But again, that's ok. We currently change the behaviour of the vectoriser depending on the -O flag and we can continue doing it. -O2 means one VPlan, -O3 means more. We could even break the invisible 3 barrier and add an actual 4 which is exhaust all options.

My point is: this cannot be a design guideline.

245

Aligning cost and codegen will always have to rely on heuristics, even if we codegen multiple variations, as this is modelling IR, not assembly.

We should respect the cost analysis and we should strive to do the best we can, yes, but we shouldn't try to estimate the generated code accurately over other improvements.

261

This is the holly grail, where a lot of attention to detail and benchmarking will have to be done.

296

If this is related to detecting in-loop disjoint regions, wouldn't it be easier to do that transformation before the vectoriser and generate two loops, so that they're always SESE or not worth looking?

308

This makes sense. And VRecipes consult the target information based on instructions and sizes.
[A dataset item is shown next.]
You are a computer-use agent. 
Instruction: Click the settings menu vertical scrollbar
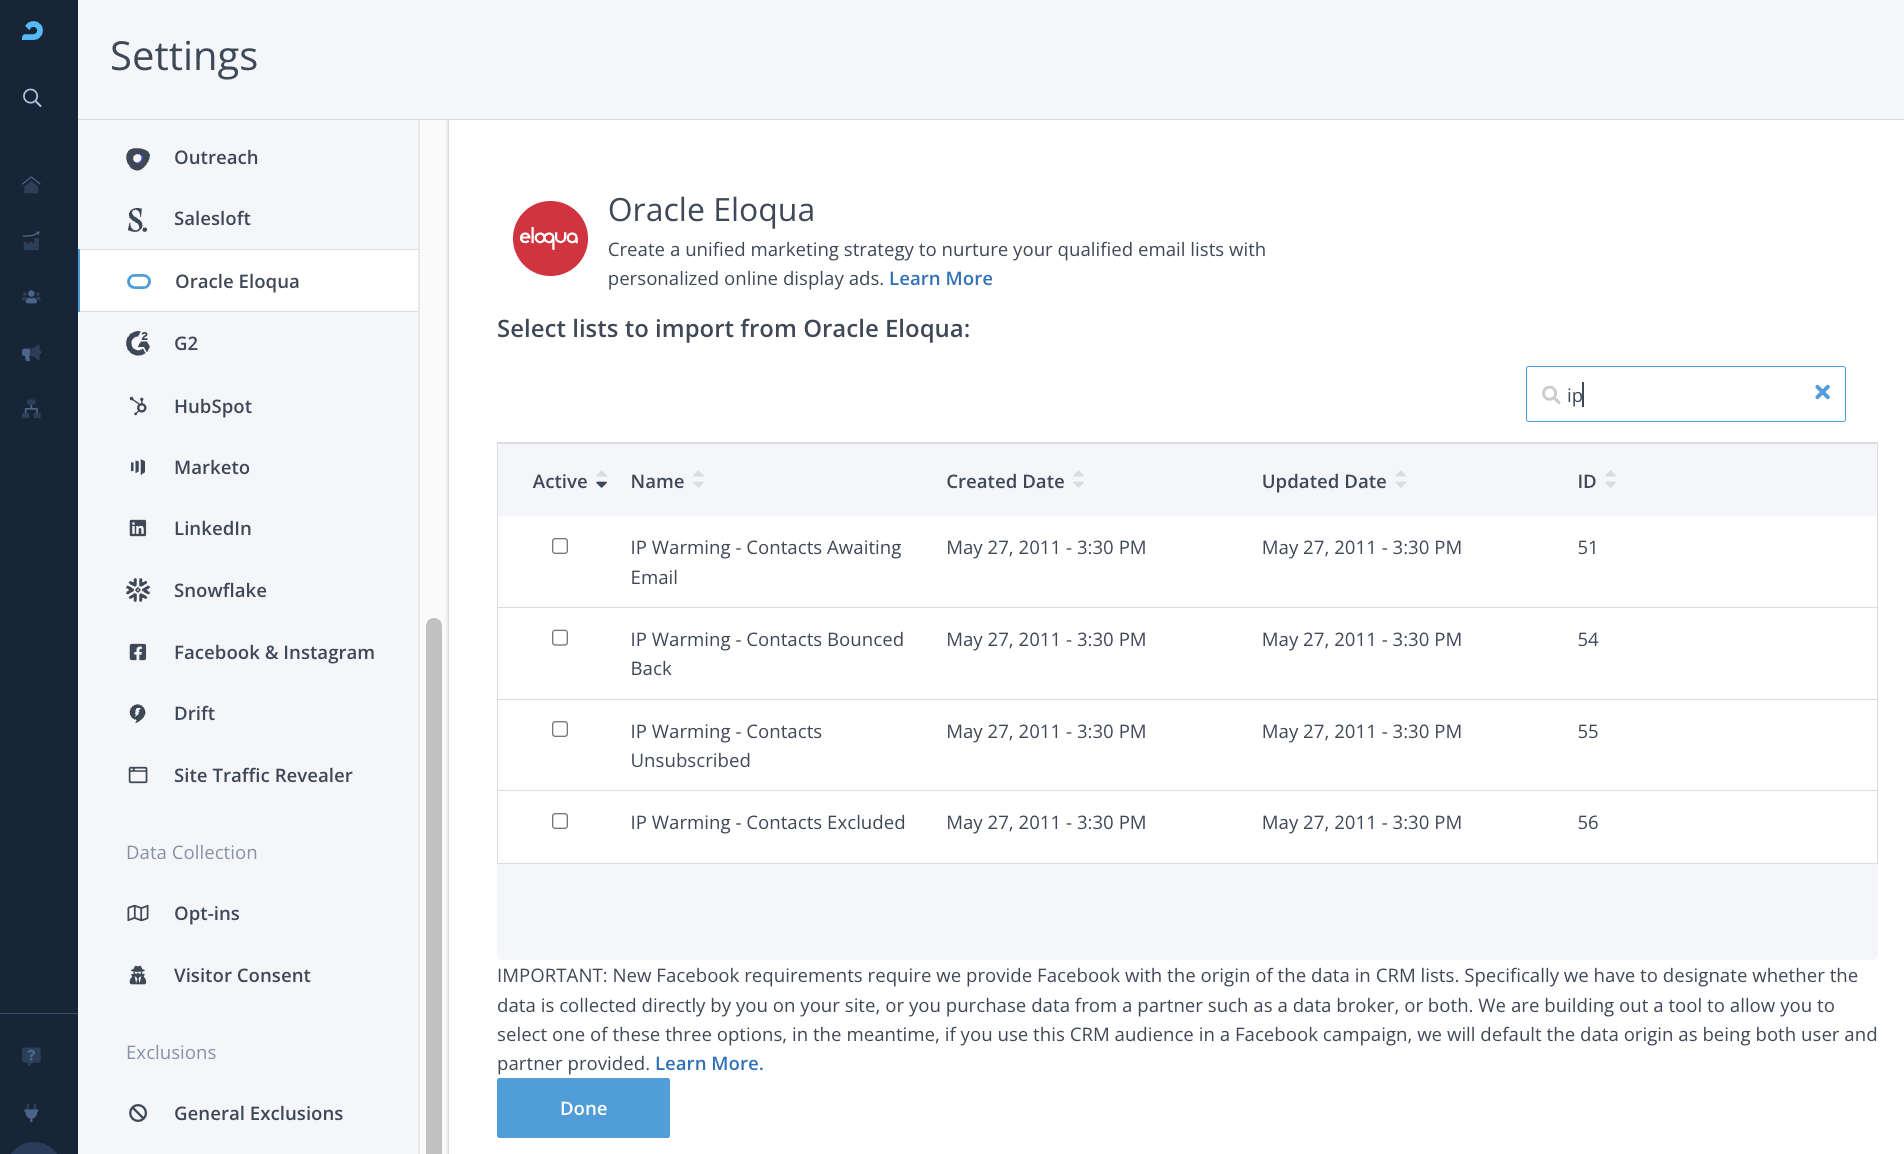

It should be straightforward to have cross-target VRecipes just based on isLegal() and friends, which would prune all unsupported functionality really early.

314

This is less clear. I understand how one VRecipe that knows about interleave access to worry about this, but I don't understand how we're going to tell the others that have no such concept to not ignore it and calculate the costs correctly.

Our current interleave cost calculations may not be enough to bar unrelated changes.

319

I'd advise against doing code modifications in an already vectorised block. You may be able to get an extra oomph, but legality analysis might have to be done all over again, which can significantly add costs to an already expensive process.

Not to mention tht the complexity of the task will likely leak illegal transformations through.

410

This looks mostly ok...

415

What do you mean by vectorize()? Is that legal+cost+transform?

To avoid paying cost analysis and transformation costs up-front, wouldn't it make more sense to do each step for all plans as a group?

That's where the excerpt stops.